EXCERTO DO TEXTO:
Há quem diga que este é o seu filme mais acessível.
Não sei, as pessoas que o vão ver é que têm de dizer. Talvez por ter conteúdo narrativo e pelo tema ser um retrato do mundo contemporâneo. Talvez por aí, é difícil de dizer. Ou talvez por ter um ator famoso. Mas se está a perguntar se este filme é mais fácil do que os meus outros, não o creio, sinceramente. Este talvez seja menos brusco, mais harmonioso, mas é mais difícil do que parece.
Em que sentido?
Há uma multiplicidade de camadas e uma coisa que muita gente não leva a sério, que é o humor. Sempre no limite de não saber exatamente do que te estás a rir, como espetador. No limite às vezes do politicamente correto, às vezes mesmo do grotesco. Mas é verdade que há algo de hipnótico no filme, por causa da personagem principal, que não nos cansamos de olhar e de acompanhar. Talvez seja por isso que dizem que é um filme mais fácil.
Olhando para a sua obra vê-se que gosta dos géneros cinematográficos, nem que seja para os desmontar. Aqui podemos dizer que estamos no domínio do thriller político.
Sim, um pouco metafísico, um pouco abstrato. À imagem do que é o mundo de hoje. Antes havia um inimigo que era claro. Para os idealistas era o capitalismo, tinha um rosto visível. Hoje isso não sucede e por isso é um thriller um pouco abstrato, porque não se sabe muito bem quem é o inimigo. Hoje o mal é como um vírus, não tem rosto. Já não há os idealistas a lutar contra os maus. Pelo menos sabia-se contra quem se lutava.

DADOS BRUTOS:
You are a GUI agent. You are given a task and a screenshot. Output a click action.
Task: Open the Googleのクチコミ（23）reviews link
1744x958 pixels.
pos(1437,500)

TAREFAS PROPOSTAS:
1. Responda com base na entrevista:
(a) Segundo o entrevistado, que componente do filme muita gente não leva a sério?
(b) Em que domínio de género cinematográfico o entrevistador situa o filme?
(c) Para os idealistas, qual era antes o inimigo claro?
2. Transcreva da entrevista, sem alterações, tudo o que vai desde "Há uma multiplicidade" até "do thriller político.".

SOLUÇÕES DOS EXERCÍCIOS:
1.
(a) O humor.
(b) No domínio do thriller político.
(c) O capitalismo.

2.
Há uma multiplicidade de camadas e uma coisa que muita gente não leva a sério, que é o humor. Sempre no limite de não saber exatamente do que te estás a rir, como espetador. No limite às vezes do politicamente correto, às vezes mesmo do grotesco. Mas é verdade que há algo de hipnótico no filme, por causa da personagem principal, que não nos cansamos de olhar e de acompanhar. Talvez seja por isso que dizem que é um filme mais fácil.
Olhando para a sua obra vê-se que gosta dos géneros cinematográficos, nem que seja para os desmontar. Aqui podemos dizer que estamos no domínio do thriller político.